Gold balances at the New York Fed have fluctuated considerably, driven by war, the ebb and flow of global economic activity, and changes in the international financial architecture. Although the initial amount deposited at the time of the vault’s opening was small, holdings rose strongly during the economic expansion that took place in the US over the 1920s, driven by high US interest rates and speculation by foreigners in the US stock market.
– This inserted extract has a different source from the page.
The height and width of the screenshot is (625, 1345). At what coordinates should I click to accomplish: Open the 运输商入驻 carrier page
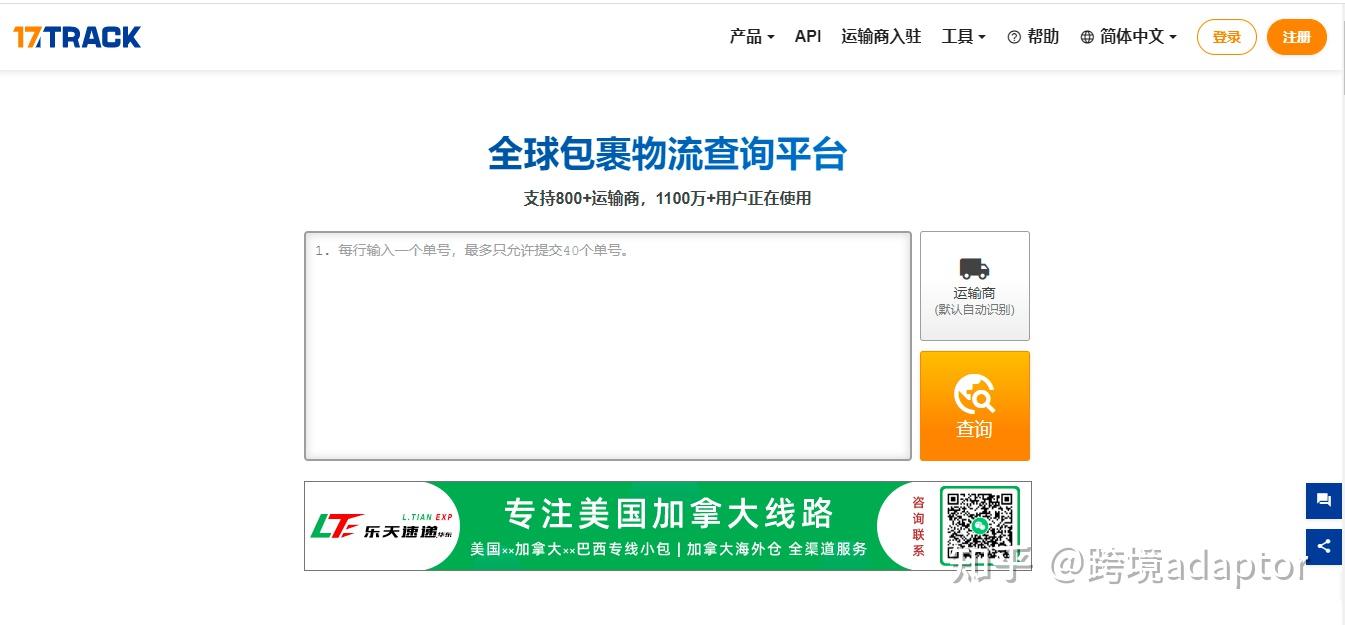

Just as soon as holdings peaked in 1931, however, they contracted sharply with the onset of the Great Depression. The slump in world trade and erosion of investor confidence prompted many nations to repatriate their gold. By the mid-1930s, however, the threat of war in Europe reversed the trend of Depression-era withdrawals, and gold holdings at the New York Fed more than doubled between 1935 and 1940. Following the war, as European economies began to recover and exports to the US rose, the US balance of payments deficit began to expand. Nations running trade surpluses with the US accumulated dollars, and often exchanged these dollars for gold. Indeed, during the Bretton Woods period, the dollar was, for all intents and purposes, “as good as gold.” Gold holdings expanded to the point that the Fed was obliged to build an auxiliary vault to accommodate the additional bullion, which flowed in from the US Treasury’s Assay Office in New York when foreign governments and central banks exchanged dollars for gold at the “gold window.” Custody balances increased steadily until 1971, the year that President Nixon broke the link between the US dollar and gold. Gold holdings peaked shortly thereafter, at 12,000 tons [or over $400 billion at current prices], in 1973. Since that time, the New York Fed has experienced a gradual but steady decline in overall holdings due to gold sales by the official sector and geographical repositioning of holdings of certain central banks. Nonetheless, the vault remains the world’s largest known depository of monetary gold.8
Today, in addition to our gold custody services, New York Fed offers banking and financial services to approximately 200 central banks, governments and international official institutions. These account holders maintain about $3.7 trillion in investments (excluding gold) mostly in US Treasury securities and short-term money-market type instruments.9 As my colleague Simon Potter discussed in his keynote address last year at the centennial commemoration ceremony for the Fed’s dollar account services, the safety, confidentiality, and reliability of these services, including the Fed’s gold custody services, provide important benefits that enable central banks around the world execute on their public mandates.10
Given the importance of the New York Fed as a gold custodian, let me say a word about the role of transparency in the global precious metals market. Transparency is critical to engendering greater confidence among precious metals investors, ultimately supporting improved price discovery and higher levels of market efficiency. In general, I applaud market participants’ efforts to improve transparency in the global precious metals market within the limits of customer confidentiality obligations. Consistent with this posture, the Federal Reserve System releases monthly summary statistics on gold custody holdings and has been doing so for over 30 years.11 Similarly, we recognize efforts undertaken by the LBMA to promote greater transparency in the global precious metals market, for instance, through its recent efforts to systematize OTC trade reporting and to begin, along with the Bank of England, publishing the holdings volumes of London’s gold and silver vaults.12
In closing, I’d again like thank the LBMA for organizing this conference. I expect that the LBMA will continue to serve as the leader in standard-setting for the global wholesale precious metals market and advance innovative efforts to ensure that global bullion trade is marked by the highest levels of integrity, transparency and quality. I’m looking forward to some fascinating panels and discussions over the coming days, and wish all of the participants a pleasant stay in Boston and the United States.